Olivier Chombier tenait, depuis des lustres, un rôle prépondérant dans les institutions charcutières de France. Que ce soit lors de la Foire au boudin de Mortagne, des Rillettades du Mans, du Festival Panalsaciens du Knack de Strasbourg (FPKS), des Jambonnades Bayonnaises, du Congrès Interceltique de l’Andouille de Guéméné-sur-Scorff et de tout ce que l’hexagone compte de manifestations charcutières prestigieuses c’est dans un silence religieux que l’on écoutait ses interventions avant de l’ovationner.
Les media se l’arrachaient. Un débat sérieux sur le porc et ses dérivés était tout simplement inconcevable sans celui que l’on surnommait « Le pape de la charcutaille ». Son émission « Saucisses, pâtés, andouilles et compagnie », programmée en prime time battait les records d’audience. Mérite Agricole, Légion d’honneur, Ordre du mérite, aucune distinction ne lui fut refusée. Des unes de Match, The Economist, Time Magazine, et de bien d’autres prestigieuses publications internationales rendirent son visage de bon vivant familier au monde entier.
Mais, comme on se plaît à le répéter dans les salons feutrés de l’élite charcutière , « Arx tarpeia Capitoli proxima ». Depuis longtemps déjà des rumeurs circulaient sur son compte : de mauvaises langues laissaient entendre qu’Olivier aurait eu tendance à faire « tâter de sa saucisse » à de jeunes et même trop jeunes gens.

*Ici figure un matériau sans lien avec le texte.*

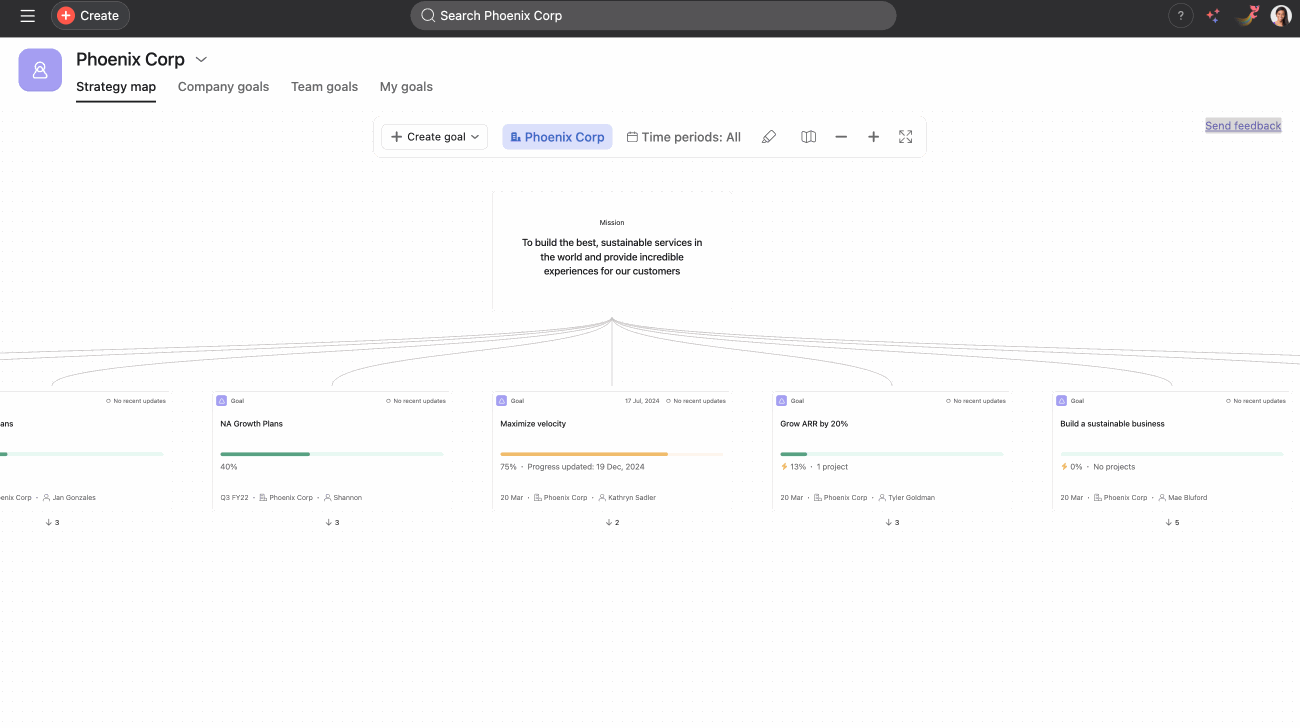Image resolution: width=1300 pixels, height=728 pixels.
Task: Open the Time periods: All filter
Action: tap(684, 137)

Mais que ce soit dans la filière charcutière ou dans tout autre milieu, on craint tout scandale susceptible d’entacher la profession. Hélas, des décennies après les faits évoqués, un article fut publié par la revue « Charcuterie et Démocratie » dans lequel la fille de sa seconde épouse l’accusait d’avoir sexuellement abusé de son frère ! Comme dans l’histoire du fou qui repeint son plafond, le tout charcutaille pria Chombier de s’accrocher au pinceau avant de s’empresser de lui retirer son échelle. On annula son émission, l’exclut des ordres prestigieux, nombre de personnages éminents de la charcuterie déclarèrent tout ignorer des faits reprochés à Chombier, tandis que quelques-uns de ses intimes crurent nécessaire de démissionner de leurs fonctions. Cependant, l’affaire ne connut pas de grand retentissement dans les media car qu’un charcutier, si talentueux soit-il, ait sa part d’ombre ne saurait faire leur choux gras. Les faits étant prescrits, l’affaire passa à la trappe.

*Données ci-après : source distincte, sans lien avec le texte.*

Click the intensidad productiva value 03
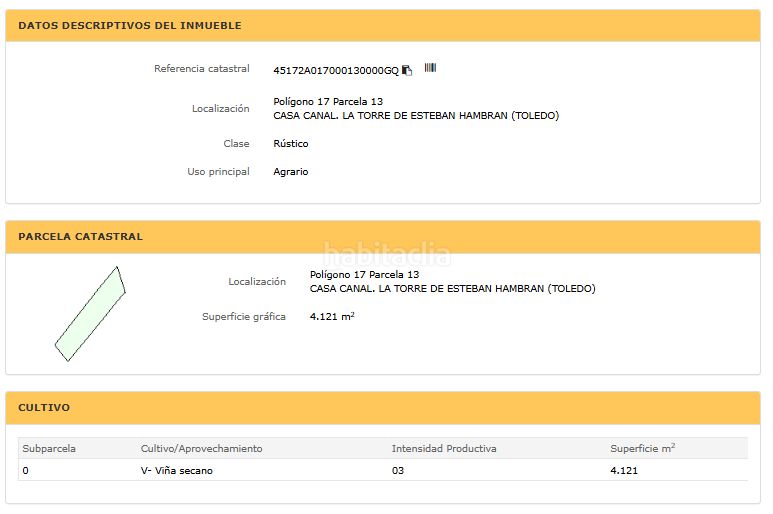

Entre cette fable et le scandale qui émeut actuellement le Tout-Paris médiatico-politique la seule différence est le retentissement qu’il connaît. On s’offusque, on blâme, on dénonce à tout-va. Comment se peut-il qu’un grand constitutionnaliste se soit rendu coupable du « pire des crimes » ? Qu’un éminent donneur de leçons, même si ces dernières ne portaient généralement pas sur les déviances sexuelles, puisse s’être adonné à de telles pratiques ? A droite, on en profite, dans la foulée, pour vilipender la « gauche caviar » et sa pratique de l’entre-soi, étouffeuse de scandales. J’avoue que l’agitation effrénée du Landerneau politico-médiatique m’étonne tant il est basé sur la conception, erronée à mon sens, qu’une personne éminente devrait être, par définition, exempte de toute turpitude. A mes yeux, qu’ils soient charcutier ou constitutionnaliste, aucun homme, aucune femme ne sont à l’abri de fautes fussent-elles gravissimes. Ça me paraît une évidence.
D’un autre côté, le temps passé à évoquer ce scandale n’est pas consacré au Covid et ça nous fait des vacances.